Monday the Senate came within a vote of splitting the budget bill in two, after a senator who had been leaning in favour of the amendment decided at the last minute to abstain. Appetite whetted, senators voted Wednesday to amend it in another way, deleting a provision that would have allowed federal excise taxes on alcohol to rise in line with inflation.
There was a distinct whiff of rebellion in the air: “I keep hearing that we should yield to (the House),” said Sen. Serge Joyal in debate. “Well, I’m sorry.” (A Canadian-style rebellion, that is, complete with apologies.)
The Commons having sent the bill back to the Senate in its original form, the Senate then refused to take it up, at least initially. At time of writing it was not clear when, or whether, Sen. Joyal’s colleagues would yield. But however this latest confrontation may be resolved, the two Houses are on a rising arc of brinksmanship.

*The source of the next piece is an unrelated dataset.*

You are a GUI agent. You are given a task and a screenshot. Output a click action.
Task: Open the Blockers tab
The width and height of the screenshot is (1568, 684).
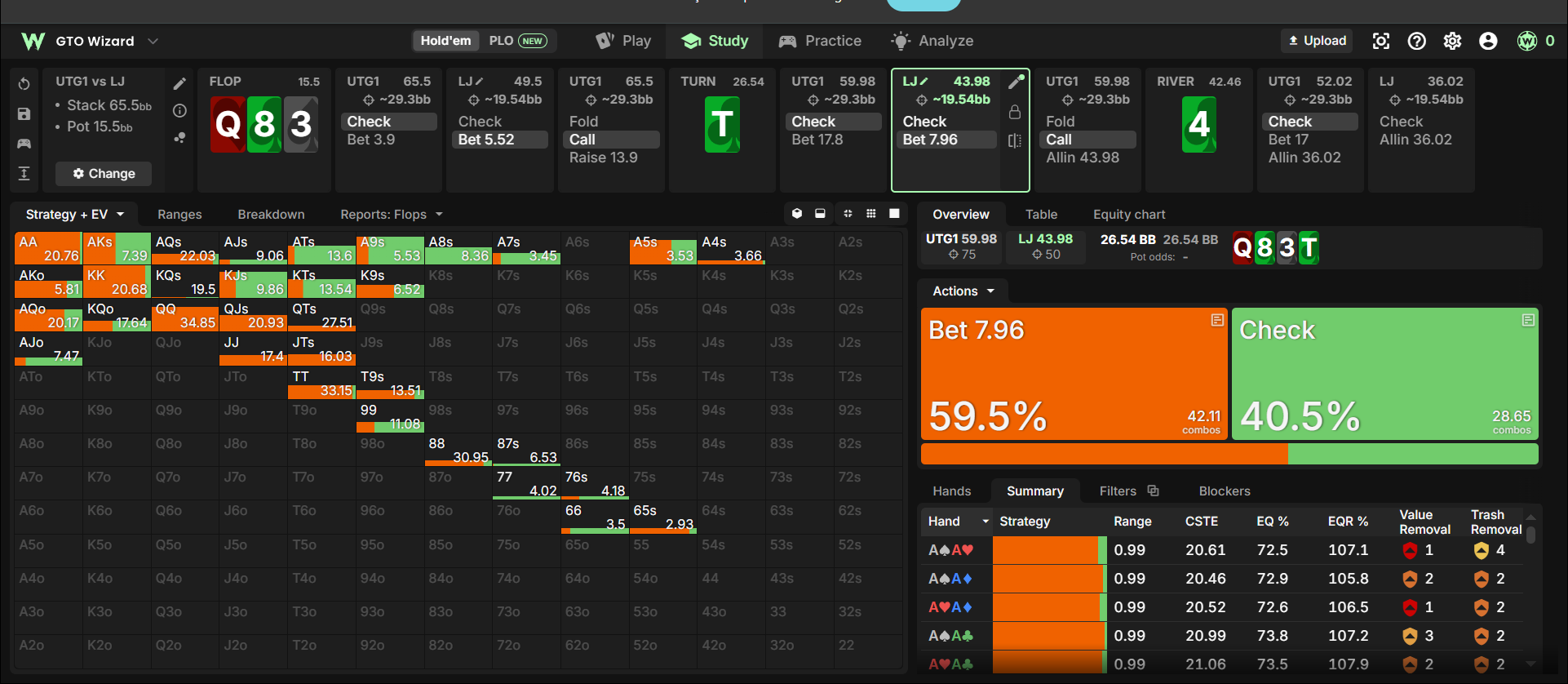pyautogui.click(x=1224, y=491)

Sometimes the Commons defers; sometimes the Senate does. But there is no assurance that a crisis can be dodged forever. It is not at all clear the inmates of the Upper House acknowledge any limitations on their role, as a body of appointees, versus that of the elected Commons. Nor do their apologists: for every one who dismisses concerns that the new “independent, merit-based” Senate might veto the Commons as fear-mongering, there is another who wonders why anyone would object if they did.
But if senators are in danger of overstepping their bounds procedurally, that is not to say their criticisms are without merit in substantive terms.
The excise tax dispute might seem a small matter — there have been calculations that it would cost consumers perhaps an extra couple of dollars annually apiece — but the principle that taxes should not be raised except by the express authority of the people’s elected representatives is an ancient one, and one the elected representatives might themselves have been a little more eager to defend.
More serious are the issues that prompted senators to demand the bill — another of those enormous omnibus bills the Liberals had promised to eschew — be divided: specifically, to enable consideration of legislation to create the new Canada Infrastructure Bank on its own, rather than as part of the overall budget package.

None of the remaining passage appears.